/GEIN

Primary LanguagePythonMIT LicenseMIT

This code is for reviewing of the paper titled 'Graph-Enhanced Interest Network for CTR Prediction', which has being submitted to the International World Wide Web Conference 2024 (WWW’24).

The complete code will be updated after the paper is accepted.

CTR_GNN

This is an innovative program of ctr with gnn.

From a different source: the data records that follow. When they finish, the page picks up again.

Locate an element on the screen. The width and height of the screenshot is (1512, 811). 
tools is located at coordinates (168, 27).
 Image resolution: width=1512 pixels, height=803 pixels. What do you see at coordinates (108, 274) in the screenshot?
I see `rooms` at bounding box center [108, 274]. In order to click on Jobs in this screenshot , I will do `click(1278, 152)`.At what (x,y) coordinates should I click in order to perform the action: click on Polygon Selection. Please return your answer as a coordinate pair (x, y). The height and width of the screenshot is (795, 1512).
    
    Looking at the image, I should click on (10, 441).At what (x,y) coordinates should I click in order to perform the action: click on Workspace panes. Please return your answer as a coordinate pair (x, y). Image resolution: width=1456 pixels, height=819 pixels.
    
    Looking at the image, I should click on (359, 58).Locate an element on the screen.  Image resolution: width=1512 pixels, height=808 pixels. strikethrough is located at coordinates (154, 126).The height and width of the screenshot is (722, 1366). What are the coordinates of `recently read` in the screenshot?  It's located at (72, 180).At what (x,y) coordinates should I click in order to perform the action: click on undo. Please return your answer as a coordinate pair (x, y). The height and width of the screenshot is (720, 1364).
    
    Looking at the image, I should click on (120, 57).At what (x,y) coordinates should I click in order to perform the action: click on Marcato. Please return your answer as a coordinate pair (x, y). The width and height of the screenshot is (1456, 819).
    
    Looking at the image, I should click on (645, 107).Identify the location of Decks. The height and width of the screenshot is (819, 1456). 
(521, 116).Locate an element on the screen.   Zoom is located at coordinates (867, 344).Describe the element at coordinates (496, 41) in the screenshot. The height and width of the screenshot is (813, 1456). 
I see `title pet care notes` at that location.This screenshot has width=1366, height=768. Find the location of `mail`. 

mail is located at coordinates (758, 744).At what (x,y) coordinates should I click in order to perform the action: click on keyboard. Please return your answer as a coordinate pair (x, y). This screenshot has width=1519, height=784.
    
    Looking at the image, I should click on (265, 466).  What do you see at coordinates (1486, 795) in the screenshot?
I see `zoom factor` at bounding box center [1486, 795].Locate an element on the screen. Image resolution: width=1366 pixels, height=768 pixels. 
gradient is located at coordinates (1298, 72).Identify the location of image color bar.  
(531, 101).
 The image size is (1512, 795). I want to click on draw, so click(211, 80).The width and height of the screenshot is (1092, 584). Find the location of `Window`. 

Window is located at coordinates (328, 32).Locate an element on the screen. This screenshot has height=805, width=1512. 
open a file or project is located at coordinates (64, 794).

This code is based on tgin (https://github.com/alibaba/tgin) which is an inheritance from DMIN (https://github.com/mengxiaozhibo/DMIN).

Usage

python script/train.py [hyperparams]

Hyperparams list:

  • --train: to train the model
  • --test: to test the model
  • --shuffle: shuffle the dataset before training each epoch
  • --seed [value]: random seed
  • --model [value]: model name, eg --model GEIN
  • --dataset [value]: name of dataset folder, eg --dataset elec_c2c
  • --device [value]: gpu id, -1 for cpu
  • --num_prod 6: set the number of neighbors of each behavior to 6
  • --mask_ratio [value]: ratio of behavior mask augmentation for contrastive learning
  • --drop_ratio [value]: ratio of feature dropout augmentation for contrastive learning
  • --sub_ratio [value]: ratio of behavior substitude augmentation for contrastive learning
  • --ssl_weight [value]: weight of contrastive learning loss
  • --use_projector_head: use projector head for contrastive learning
  • --iters [value]: training epochs
  • --valid_batch [value]: batch number to begin model evaluation on valid dataset
  • --lr [value]: learning rate
  • --maxlen [value]: max length of user behavior sequence
  • --batch_size [value]: batch size

For example:

python script/train.py --test --model GEIN --dataset elec_c2c --num_prod 6 --mask_ratio 0.1 --drop_ratio 0.0 --sub_ratio 0.2 --seed 3 --iters 1 --valid_batch 2400 --maxlen 20 --lr 0.002 --batch_size 128

Required Packages

  • python 3.6.13
  • tensorflow==1.15.0

Data Process

To build the dataset for DMINI2I/DMINC2C/DMINC2C_SSL models, please follow these steps:

  • Modify the data_path variable in the script/dataset_process/process_c2c.py file at line 28 to the folder location of your dataset.
  • Modify the processed_path variable in the same file at line 29 to the location where you want to save the processed dataset.
  • Finally, run the following command in your terminal or command prompt:
script/dataset_process/process_c2c.py

To build the dataset for GEIN, follow these additional steps:

  • Based on the previous steps, modify the original_path and data_path variables in the script/dataset_process/process_factor.py file at lines 355 and 356. Set original_path to the path of your original dataset and data_path to the location where you save the processed dataset. Run the following command in your terminal or command prompt:
python script/dataset_process/process_factor.py